Alors à la fédération de pêche, on surveille, on réfléchit à des solutions d'adaptabilité, et on étudie tous les projets de retenue d'eau capables de recharger sols et rivières. Les pêcheurs ont aussi pour consigne d'être très attentifs à d'éventuels pompages sauvages ou pollutions des cours d'eau : "Si le débit est faible, l'eau sale n’est pas diluée et ça génère de gros désordres", rappelle Vincent Ravel.
Dans le sud du département, à Bellegarde par exemple, la situation n'est pas aussi catastrophique que dans les Cévennes, elle reste toutefois préoccupante. "Regardez l'eau, avant, à cette période de l'année, elle était translucide", s'inquiète Patrice Aubert, 47 ans, président de l'AAPPMA Les Lacs bellegardais qui compte 520 adhérents. Cette eau qu'il pointe du doigt est celle du plan d'eau Robert Ribière (anciennement lac des Clairettes) dans le centre-ville de Bellegarde, où l'association organise régulièrement des ateliers "pêche nature", dédiés aux plus jeunes.
Des jeunes auxquels les bénévoles ne se contentent pas seulement de leur expliquer ou les conseiller sur la pratique de la pêche, mais à leur transmettre les valeurs autour de ce sport loisir, et notamment la préservation de l'environnement, à la fois dans et autour des étangs, des lacs, des cours d'eau. Il y a bien sûr la pollution amenée par l'homme dont il faut se préoccuper, mais aussi le niveau de l'eau qui en s'abaissant crée un déséquilibre et la perte de plantes.

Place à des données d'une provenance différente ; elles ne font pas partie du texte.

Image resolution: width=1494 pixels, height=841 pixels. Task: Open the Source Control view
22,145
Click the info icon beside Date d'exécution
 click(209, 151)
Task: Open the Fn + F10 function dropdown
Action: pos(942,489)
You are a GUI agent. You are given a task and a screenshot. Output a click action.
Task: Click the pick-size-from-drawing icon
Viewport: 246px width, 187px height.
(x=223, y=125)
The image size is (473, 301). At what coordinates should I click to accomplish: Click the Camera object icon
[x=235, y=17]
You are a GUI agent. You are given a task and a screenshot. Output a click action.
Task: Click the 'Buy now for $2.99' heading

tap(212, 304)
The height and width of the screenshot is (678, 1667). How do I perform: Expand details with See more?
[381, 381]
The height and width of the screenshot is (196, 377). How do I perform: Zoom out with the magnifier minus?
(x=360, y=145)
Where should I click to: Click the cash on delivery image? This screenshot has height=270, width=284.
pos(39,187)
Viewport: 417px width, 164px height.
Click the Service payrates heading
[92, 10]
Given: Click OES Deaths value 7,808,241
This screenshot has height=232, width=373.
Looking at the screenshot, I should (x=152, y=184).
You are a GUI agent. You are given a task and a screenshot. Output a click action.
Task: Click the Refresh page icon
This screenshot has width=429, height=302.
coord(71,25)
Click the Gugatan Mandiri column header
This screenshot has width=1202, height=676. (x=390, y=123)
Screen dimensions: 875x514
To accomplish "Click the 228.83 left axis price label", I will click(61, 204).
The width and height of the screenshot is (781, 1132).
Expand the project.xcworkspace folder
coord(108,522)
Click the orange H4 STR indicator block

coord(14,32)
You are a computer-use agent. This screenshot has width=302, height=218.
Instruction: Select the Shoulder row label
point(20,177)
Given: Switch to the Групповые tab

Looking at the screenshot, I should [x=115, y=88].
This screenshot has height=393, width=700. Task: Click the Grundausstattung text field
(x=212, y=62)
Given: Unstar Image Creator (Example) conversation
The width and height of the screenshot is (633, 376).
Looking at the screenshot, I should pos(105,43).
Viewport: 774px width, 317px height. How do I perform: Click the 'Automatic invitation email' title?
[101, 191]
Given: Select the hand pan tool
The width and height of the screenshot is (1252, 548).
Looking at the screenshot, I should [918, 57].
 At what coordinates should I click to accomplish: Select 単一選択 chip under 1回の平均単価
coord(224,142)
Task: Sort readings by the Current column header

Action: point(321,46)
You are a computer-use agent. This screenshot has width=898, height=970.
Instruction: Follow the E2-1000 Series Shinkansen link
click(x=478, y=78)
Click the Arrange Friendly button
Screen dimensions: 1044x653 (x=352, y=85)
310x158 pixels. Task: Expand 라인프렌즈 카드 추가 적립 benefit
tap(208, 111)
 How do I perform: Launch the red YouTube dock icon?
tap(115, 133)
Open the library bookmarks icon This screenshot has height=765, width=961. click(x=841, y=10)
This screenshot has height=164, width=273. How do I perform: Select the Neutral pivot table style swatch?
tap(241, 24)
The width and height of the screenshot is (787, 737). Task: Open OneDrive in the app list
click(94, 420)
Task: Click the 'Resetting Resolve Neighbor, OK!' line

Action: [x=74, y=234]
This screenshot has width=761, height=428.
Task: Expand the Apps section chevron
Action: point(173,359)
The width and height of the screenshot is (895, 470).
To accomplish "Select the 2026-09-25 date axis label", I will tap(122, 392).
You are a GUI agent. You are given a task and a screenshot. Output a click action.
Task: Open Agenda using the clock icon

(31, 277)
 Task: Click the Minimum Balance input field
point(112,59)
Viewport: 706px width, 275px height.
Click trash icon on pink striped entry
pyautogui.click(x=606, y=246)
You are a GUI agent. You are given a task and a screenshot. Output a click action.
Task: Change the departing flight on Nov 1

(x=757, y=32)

Alors en plus des empoissonnements - par exemple 1,5 tonne de poissons blancs et de carpes a été lâchée au lac de Sautebraut, un autre des sites gérés par l'AAPPMA Les Lacs bellegardais -, l'association travaille sur la réintroduction de végétaux et de structures. "C'est-à-dire de points de fixation sur lesquels les poissons pourront se protéger et se reproduire", précise Patrice Aubert. L'inquiétude du président porte essentiellement "sur la disparition des plans d'eau, pourtant essentiels pour la conservation de la biodiversité, si cette situation que nous constatons depuis plusieurs années persiste."
La saison de la pêche à la truite se clôturera le troisième week-end de septembre, mais pourrait connaître, comme l'année dernière, des restrictions si la sécheresse continue de sévir. Le 30 avril, s'ouvrira la saison de la pêche des carnassiers.